Earth from Space: Greenland’s east coast

30/10/2009 790 views 2 likes
ESA / Applications / Observing the Earth

The highly indented and ruggedly mountainous coast of eastern Greenland, one of the most isolated habitations in the world, is featured in this Envisat image. Covering more than 2 000 000 sq km, Greenland is the world’s largest island.

The Greenland Sea, a southern arm of the Arctic Ocean, is visible along the right side of the image. The south-easterly portion of the Northeast Greenland National Park, the world’s largest and most northerly national park, is visible (in white) along the left. The colourful, narrow inlet (10–25 km wide) visible near the bottom of the image is Kong Oscar Fjord. Fjords are deep coastal valleys formed by glacial action and flooded by the sea. Scoresby Sund, the world's longest fjord, is located south of Kong Oscar (not visible).

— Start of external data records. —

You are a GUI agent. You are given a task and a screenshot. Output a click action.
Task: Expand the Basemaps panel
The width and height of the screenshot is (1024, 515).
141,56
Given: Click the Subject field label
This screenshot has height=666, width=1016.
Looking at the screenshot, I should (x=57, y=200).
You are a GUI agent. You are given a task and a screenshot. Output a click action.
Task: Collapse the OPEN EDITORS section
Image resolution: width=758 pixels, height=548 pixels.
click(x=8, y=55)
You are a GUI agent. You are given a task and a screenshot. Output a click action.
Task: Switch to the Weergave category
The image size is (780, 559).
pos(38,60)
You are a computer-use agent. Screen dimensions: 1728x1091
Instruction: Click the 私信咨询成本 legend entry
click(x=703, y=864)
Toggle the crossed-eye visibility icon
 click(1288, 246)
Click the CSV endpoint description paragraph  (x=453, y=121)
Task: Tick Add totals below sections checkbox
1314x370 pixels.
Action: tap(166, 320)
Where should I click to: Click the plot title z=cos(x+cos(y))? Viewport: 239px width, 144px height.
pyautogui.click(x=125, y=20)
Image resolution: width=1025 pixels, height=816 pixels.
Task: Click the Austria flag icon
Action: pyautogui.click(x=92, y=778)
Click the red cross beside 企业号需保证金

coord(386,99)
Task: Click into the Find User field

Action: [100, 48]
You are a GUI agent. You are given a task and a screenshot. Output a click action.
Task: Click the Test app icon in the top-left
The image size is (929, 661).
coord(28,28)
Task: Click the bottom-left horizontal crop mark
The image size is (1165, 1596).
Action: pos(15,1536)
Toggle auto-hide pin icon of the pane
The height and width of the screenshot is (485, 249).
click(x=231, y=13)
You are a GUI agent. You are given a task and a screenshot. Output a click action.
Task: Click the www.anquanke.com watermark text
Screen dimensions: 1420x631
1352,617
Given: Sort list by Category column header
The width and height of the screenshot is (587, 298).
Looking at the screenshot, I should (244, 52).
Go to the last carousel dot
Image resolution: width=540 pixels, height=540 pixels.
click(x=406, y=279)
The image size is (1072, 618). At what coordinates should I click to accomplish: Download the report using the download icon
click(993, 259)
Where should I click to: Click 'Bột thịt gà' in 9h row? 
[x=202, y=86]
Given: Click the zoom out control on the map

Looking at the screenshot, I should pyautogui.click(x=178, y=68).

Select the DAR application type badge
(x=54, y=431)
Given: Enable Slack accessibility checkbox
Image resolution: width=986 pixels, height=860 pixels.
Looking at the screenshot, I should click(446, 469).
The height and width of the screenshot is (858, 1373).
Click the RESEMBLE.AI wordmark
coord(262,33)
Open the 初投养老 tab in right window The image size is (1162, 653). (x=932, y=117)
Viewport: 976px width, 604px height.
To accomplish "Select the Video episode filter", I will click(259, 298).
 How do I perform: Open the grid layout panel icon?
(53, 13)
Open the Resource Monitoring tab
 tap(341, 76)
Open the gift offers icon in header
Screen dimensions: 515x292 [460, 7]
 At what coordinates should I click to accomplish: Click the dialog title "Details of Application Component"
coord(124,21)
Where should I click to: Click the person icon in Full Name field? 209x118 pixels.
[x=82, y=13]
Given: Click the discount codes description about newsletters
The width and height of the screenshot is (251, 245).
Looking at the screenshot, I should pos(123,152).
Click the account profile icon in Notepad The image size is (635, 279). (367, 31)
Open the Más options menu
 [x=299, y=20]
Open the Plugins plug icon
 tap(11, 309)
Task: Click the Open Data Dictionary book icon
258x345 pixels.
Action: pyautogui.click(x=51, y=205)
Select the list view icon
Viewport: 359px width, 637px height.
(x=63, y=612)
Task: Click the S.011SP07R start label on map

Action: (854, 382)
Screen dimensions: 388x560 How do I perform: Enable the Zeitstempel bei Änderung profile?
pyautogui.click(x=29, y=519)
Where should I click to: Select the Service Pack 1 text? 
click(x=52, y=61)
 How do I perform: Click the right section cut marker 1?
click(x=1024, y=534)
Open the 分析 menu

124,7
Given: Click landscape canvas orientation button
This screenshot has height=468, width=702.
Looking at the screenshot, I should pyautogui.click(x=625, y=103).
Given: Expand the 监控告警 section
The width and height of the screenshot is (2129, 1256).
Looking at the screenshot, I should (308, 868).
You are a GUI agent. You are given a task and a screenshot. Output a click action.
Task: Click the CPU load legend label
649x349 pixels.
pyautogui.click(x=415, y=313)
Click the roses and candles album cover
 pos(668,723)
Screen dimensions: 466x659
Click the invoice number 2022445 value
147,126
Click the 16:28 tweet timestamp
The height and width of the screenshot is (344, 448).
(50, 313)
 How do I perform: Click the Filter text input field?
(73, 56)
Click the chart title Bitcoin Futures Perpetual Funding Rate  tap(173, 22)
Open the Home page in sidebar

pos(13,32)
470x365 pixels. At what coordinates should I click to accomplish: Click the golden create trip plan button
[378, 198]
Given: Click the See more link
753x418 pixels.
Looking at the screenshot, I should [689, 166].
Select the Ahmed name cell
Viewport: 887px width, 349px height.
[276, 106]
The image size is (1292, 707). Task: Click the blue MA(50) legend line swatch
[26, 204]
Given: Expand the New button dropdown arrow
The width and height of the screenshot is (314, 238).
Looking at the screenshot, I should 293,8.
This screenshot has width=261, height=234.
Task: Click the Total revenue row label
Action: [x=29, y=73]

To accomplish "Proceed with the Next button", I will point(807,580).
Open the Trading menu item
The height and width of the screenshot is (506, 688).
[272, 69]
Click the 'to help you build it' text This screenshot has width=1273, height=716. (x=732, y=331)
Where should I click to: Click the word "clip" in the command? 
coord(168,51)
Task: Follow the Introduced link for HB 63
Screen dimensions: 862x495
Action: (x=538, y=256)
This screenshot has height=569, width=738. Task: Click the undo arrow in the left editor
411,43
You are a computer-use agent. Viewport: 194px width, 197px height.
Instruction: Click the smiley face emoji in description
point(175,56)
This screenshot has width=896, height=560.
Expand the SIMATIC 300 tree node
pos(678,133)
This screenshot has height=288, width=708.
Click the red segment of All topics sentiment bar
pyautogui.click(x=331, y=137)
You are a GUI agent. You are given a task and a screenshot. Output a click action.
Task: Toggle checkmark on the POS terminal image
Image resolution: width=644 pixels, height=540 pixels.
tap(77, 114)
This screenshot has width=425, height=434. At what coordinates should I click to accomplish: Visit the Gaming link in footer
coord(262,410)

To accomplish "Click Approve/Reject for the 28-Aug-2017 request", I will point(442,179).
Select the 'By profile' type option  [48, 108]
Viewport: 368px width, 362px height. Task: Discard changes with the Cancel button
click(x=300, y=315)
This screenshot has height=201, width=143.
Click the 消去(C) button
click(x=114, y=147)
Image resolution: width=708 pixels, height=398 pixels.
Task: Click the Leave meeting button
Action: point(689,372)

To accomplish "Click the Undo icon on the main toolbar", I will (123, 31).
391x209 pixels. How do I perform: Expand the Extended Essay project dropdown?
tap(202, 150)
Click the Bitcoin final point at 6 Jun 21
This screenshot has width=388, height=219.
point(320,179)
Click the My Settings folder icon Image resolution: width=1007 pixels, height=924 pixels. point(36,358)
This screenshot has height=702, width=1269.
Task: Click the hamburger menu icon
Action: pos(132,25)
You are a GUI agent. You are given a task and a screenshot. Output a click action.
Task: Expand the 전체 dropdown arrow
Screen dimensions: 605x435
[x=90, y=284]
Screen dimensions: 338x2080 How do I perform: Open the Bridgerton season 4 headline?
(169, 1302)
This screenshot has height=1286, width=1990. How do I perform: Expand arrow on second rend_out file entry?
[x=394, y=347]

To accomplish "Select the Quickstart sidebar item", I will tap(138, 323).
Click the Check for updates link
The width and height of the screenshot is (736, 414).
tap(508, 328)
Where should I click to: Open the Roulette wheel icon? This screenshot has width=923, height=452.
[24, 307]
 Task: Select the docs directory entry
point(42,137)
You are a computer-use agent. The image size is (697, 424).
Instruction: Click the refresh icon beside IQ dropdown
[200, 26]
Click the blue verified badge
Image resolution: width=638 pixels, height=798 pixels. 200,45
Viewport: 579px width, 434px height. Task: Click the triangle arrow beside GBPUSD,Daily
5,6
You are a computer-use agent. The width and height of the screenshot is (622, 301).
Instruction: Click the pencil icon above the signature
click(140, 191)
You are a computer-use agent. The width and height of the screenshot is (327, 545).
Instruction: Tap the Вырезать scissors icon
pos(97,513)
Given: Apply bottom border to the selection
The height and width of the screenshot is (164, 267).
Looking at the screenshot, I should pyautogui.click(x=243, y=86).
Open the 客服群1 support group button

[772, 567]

Located directly above Kong Oscar is Traill Island (with two easterly facing prongs). The long, horizontal island above Traill is the Geographical Society Island. The slightly inset island above that is Ymer.

Daneborg is the island visible on the top right. It serves as the headquarters for dog sled patrollers of the Northeast Greenland National Park and has a year-round population of 12.

Almost all of Greenland’s flora and fauna live in the park (972 000 sq km). The large interior of the park is part of the Greenland Ice Sheet, which has an area of 1 833 900 sq km and an average thickness of 2.3 km. It is the second largest concentration of frozen freshwater on Earth and if it were to melt completely, global sea level would increase by up to seven metres.

ESA's satellite radar imagery has played a central role in scientists’ findings on changes in the velocity structure of the Greenland Ice Sheet. In 2006, Eric Rignot of NASA’s Jet Propulsion Laboratory (JPL) in California and University of Kansas scientist Pannir Kanagaratnam measured glacier velocities using ESA’s ERS-1 and ERS-2 data collected in winter 1996, Canada’s Radarsat-1’s radar interferometry data collected in fall 2000 and spring and summer 2005 and Envisat Synthetic Aperture Radar (ASAR) acquired in summer 2004.

They found Greenland’s southern glaciers were dumping twice as much ice yearly into the Atlantic as they did in 1996, accounting for nearly 17 percent of the estimated 2.54 millimetre annual rise in global sea levels.

The influx of freshwater into the North Atlantic from any increase in melting from the Greenland Ice Sheet could also weaken the Gulf Stream, potentially seriously impacting the climate of northern Europe and the wider world.

As radar images represent surface backscatter rather than reflected light, there is no colour in a standard radar image. This image was created by combining three Envisat ASAR acquisitions (23 November 2008, 28 December 2008 and 1 February 2009) taken over the same area. The colours in the image result from variations in the surface that occurred between acquisitions.